10-14-2013 06:49 AM
Hello Expert SAS users,
I’m in the midst of doing some SRD analysis (Sharp Regression Discontinuity) in SAS.
The technique is still somewhat rare, so I’ve had significant problems finding textbook examples. There are a bunch of theoretical articles, but not that many that seems to explain how to implement it in SAS.
The few sources I have found don’t seem to agree at all on how to implement it. Some say it requires that I write a macro in SAS, while others claim that you can just run 2 regressions and calculate the differences in mean between the two, while even others suggest a pooled regression – but not how to do it (because then you can use the tests carried out in the regression). Even the regressions themselves, seem to be a topic of debate, as the suggested regressors vary a great deal. (Some even suggest that it doesn’t matter whether you use an OLS or GLS regression).
The few people I know that has used this technique, have all used STATA, as it apparently has a RD package, but I prefer to use SAS, as all my other analysis are done here.
So my question is: What is the best way to do SRD in SAS, and are there any good textbooks/ARTICLES, preferably with examples and code, that I can use? I have searched the internet a lot, which has given me plenty of ideas, but also plenty of questions.
My data is the following:
I look at the number of applicants for a government program, and the number of accepted into this program. My hypothesis is that the number of applicants sharply rose, because of a shift in policy, which led to a decrease in the quality of applications. So therefore I use RD to compare the applicants before and after the policy shift, to see if the applicants after the policy shift have a much lower acceptance rate, than before the policy shift.
If the acceptance rate is lower, it is evidence of a lower ‘quality’ of applicants.
Any help is appreciated.
10-15-2013 08:38 AM
This is a long shot, but take a look at Example 55.12 Change Point Models in the PROC MCMC documentation.
I am basing everything on a single graph, presented at the end of the example, that looks something like what I would expect from a regression discontinuity.
10-16-2013 07:51 AM
Thanks for the suggestion, but as far as I can gather, the example is about a change in the coeffecient/slope after a given point and not a jump in the mean as seen in a RD design.
10-23-2013 12:54 PM
I think you could get around that by parameterizing the model slightly differently, so that it has a change in both the slope and intercept, which would be equivalent to the jump in the mean.
12-26-2013 11:36 AM
I too have had a similar dilemma with RD designs especially in terms of estimation in SAS. I've combed the internet as well as past SAS Global Forum papers and found very little.
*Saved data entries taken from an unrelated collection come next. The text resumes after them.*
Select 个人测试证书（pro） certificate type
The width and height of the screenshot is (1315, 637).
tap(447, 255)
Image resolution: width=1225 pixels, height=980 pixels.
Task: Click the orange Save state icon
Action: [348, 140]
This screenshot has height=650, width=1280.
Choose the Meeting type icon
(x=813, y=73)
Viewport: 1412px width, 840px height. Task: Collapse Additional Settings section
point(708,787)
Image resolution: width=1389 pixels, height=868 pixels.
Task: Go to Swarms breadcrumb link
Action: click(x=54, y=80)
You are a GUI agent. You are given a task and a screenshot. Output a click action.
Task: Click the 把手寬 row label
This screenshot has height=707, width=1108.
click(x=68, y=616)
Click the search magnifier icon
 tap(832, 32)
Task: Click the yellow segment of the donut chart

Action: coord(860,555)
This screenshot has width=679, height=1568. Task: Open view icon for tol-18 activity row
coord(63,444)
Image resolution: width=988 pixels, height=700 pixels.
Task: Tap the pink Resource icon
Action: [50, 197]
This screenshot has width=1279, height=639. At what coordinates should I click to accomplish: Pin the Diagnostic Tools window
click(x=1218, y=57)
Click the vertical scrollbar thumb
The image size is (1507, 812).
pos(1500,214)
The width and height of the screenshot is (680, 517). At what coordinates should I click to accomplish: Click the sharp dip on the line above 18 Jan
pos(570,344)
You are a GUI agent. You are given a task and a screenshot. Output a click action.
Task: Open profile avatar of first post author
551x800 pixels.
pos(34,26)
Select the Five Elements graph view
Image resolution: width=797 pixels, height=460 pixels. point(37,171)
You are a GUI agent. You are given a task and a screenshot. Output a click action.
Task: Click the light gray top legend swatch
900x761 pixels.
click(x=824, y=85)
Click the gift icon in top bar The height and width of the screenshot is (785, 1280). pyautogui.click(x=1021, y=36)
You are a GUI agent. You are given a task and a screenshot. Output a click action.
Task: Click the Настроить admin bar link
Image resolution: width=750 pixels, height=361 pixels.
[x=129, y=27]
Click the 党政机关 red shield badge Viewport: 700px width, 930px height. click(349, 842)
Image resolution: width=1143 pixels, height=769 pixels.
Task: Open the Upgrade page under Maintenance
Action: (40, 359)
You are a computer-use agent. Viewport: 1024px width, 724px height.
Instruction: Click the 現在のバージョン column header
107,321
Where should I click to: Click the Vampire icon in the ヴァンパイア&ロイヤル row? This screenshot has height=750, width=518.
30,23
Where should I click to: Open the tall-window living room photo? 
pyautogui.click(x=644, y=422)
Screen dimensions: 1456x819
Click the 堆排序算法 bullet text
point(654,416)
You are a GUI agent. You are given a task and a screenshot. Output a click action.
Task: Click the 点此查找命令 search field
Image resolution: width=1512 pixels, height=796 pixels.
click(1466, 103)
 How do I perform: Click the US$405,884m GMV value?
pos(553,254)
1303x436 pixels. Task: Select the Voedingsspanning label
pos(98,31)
I understand RD designs as a quasi-experimental method in the context of Angrist and Pishke. They loosely claim that even a basic regression with a dummy intercept capturing the discontinuity - see more details here on my interpretation of this) will do a pretty good job capturing the treatment effect. In terms of estimation in SAS, I have compared results from the RD function in R (which allows for more complicated local linear regression techniques and bandwitdth selection similar to STATA) and compared the results to an estimation in SAS using PROC GLM or GLIMMIX with interactions and obtained very similar estimation of the treatment effect. I also try to keep most of my analysis in SAS for production analytics and interoperability with other analysts. Again, I'm thinking of RD as a quasi-experimental method that identifies the treatment effect using the quasi-experimental variation generated by near random treatment assignment near the cutoff Xo. Your description does seem like an analysis of a discontinuity, but not exactly in a context I'm familiar with. Could your treatment effect also be estimated using other methods that exploit discontinuities such as a difference-in-difference approach or interrupted time series? I also have had the same issue with DD as RD in terms of good references doing the estimation in SAS. Interrupted time series is much more proliferate in terms of examples and documentation. I'm very new with these methods so I'm interested in learning more from responses that hopefully will follow.